ところがその甘い考えは大きく外れた。まずはイタリアで感染爆発が起こり、それがヨーロッパ中に広がり、つぎに米国に広がった。私は毎日、ジョンズ・ホプキンス大学のサイトで総感染数や総死者数およびそれらの増加数をモニターしている。その数字の増加は恐るべきもので毎日暗い気持ちになる。
ところが奇妙なことに、日本の感染者数、死者数の増加は他国と比べると極めてゆるいのだ。総感染者数で最初は、日本は中国についで2位、韓国が感染爆発してからは3位の位置を占めていたのだが、時間の経過とともに、どんどんその順位が落ちていった。総感染者数で議論することは実はあまり意味がない。人口が多ければ感染者数が多いのも不思議ではないからだ。そこで人口百万人あたりの感染者数、死者数というデータも先のサイトには記録されているが、それで見ても日本は極めて感染者と死者の比率が低いことがわかる。それは日本にとっては良いことなのだが、理由がわからない。

__________

### 課題の内容
日本の感染者数と死者数の少なさについて書かれた上の文章を、最後の文の後から書き継いでください。

[保存済みのデータ項目]
__________

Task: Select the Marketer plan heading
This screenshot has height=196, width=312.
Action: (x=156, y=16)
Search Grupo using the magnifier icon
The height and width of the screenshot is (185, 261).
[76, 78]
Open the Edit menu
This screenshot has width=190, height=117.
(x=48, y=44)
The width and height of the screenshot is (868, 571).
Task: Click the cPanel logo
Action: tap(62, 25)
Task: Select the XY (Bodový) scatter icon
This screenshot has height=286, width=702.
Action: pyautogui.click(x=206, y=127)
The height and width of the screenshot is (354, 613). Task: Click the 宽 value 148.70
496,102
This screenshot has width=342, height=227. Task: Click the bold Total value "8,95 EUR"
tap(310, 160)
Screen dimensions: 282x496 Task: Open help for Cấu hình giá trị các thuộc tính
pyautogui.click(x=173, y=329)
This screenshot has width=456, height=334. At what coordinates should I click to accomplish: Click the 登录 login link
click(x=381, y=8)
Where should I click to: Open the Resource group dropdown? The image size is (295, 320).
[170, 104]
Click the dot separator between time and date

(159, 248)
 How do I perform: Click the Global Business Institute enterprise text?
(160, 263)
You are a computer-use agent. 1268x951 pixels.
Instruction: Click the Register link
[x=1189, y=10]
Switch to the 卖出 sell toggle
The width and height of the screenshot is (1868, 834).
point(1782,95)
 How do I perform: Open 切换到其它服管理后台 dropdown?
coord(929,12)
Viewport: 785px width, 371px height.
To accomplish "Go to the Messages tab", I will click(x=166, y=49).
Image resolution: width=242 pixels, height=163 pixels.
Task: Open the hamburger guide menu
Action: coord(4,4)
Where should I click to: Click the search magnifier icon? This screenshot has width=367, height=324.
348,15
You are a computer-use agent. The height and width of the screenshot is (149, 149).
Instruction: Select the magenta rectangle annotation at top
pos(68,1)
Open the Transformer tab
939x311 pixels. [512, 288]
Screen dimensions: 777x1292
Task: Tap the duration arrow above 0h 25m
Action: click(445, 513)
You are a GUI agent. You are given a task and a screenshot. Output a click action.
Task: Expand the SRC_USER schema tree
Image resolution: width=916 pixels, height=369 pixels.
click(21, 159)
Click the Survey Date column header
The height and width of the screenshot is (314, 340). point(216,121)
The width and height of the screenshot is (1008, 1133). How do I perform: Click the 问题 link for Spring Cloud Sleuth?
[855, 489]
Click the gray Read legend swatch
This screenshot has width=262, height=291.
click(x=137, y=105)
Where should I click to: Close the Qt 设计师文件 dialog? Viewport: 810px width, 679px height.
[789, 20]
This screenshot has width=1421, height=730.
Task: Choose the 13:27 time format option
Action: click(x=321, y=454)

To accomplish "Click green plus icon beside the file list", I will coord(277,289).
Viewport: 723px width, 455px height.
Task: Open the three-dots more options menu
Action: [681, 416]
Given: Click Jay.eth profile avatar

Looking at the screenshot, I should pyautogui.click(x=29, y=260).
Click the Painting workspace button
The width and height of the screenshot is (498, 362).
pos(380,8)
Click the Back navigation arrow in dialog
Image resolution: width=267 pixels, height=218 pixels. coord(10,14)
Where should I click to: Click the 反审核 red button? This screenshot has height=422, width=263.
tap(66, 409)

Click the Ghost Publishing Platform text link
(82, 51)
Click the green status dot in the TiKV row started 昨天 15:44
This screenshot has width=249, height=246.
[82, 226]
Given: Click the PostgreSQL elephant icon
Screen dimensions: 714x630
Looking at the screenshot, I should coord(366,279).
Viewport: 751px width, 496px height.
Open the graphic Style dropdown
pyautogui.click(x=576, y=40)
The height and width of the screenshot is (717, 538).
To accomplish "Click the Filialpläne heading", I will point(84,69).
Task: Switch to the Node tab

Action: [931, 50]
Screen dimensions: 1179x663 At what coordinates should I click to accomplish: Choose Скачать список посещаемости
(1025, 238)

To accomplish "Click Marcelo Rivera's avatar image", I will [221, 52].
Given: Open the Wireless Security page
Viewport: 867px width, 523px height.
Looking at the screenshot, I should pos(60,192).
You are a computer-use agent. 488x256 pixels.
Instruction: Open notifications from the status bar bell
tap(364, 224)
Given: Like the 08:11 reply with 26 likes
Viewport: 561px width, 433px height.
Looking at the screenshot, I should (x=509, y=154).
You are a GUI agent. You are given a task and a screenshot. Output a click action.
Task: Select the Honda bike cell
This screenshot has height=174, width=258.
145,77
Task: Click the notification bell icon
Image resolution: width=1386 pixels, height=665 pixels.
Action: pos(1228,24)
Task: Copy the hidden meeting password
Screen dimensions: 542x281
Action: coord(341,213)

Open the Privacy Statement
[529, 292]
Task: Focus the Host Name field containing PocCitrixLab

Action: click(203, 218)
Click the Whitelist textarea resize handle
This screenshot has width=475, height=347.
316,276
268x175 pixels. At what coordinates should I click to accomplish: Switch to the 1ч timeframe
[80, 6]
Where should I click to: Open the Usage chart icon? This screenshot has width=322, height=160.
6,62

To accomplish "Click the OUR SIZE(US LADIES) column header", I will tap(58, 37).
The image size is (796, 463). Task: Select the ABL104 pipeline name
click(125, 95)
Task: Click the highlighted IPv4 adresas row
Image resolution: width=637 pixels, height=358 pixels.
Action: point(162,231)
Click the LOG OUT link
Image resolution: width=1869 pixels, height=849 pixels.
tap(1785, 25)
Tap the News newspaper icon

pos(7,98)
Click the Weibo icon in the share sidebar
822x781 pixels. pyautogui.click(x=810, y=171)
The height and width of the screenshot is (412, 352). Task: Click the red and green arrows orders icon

__________

### 解答例
欧米と韓国の当時の論調は、日本は検査数が少ないから感染者数が低いのだ、本当はもっと感染者数は多いはずだといったものだった。意図的に隠蔽しているのでないかという韓国の要人の発言もあった。確かに一理はあるのだが、しかし死者数も低いのだ。死者数は隠すことが難しい。重症の肺炎を起こして亡くなれば、当然、新型コロナを疑うだろう。
英国の新聞のファイナンシャル・タイムスは感染者、死者のグラフを出している。横軸に100人目の感染者が出てからの日にちをとる。縦軸は総感染者数の対数をとる。すると中国と韓国の初期、欧米諸国、イランはきれいにある傾きの線の上に乗る。ところが日本はその線に乗らない。直線の傾きが非常に緩やかなのだ。日本より緩やかなのは香港とシンガポールである。
この片対数グラフの傾きは、重要な意味を持つ。この線が直線ということは、感染者数の増加が指数関数的であるということだ。つまり感染が爆発的に増えるということを意味している。その線の傾きは感染爆発の激しさを表している。日本の直線の傾きが他の国々の1/3くらいと小さいのは、日本で感染が広がる速さが遅いということだ。もっともいくら遅くても、そのまま行けば最終的には、大きな感染者数と死者数になる可能性はある。しかしその増加速度が遅いということは、対策に十分な時間的余裕をもてるということで、極めて有利なのだ。
日本における新型コロナの感染者数の増加の速さが、欧米、中国、韓国に比べて非常に遅いことは謎である。検査数が少ないということは多分、理由にならない。直線の上下の位置は変化しても、傾きは変わらないのだ。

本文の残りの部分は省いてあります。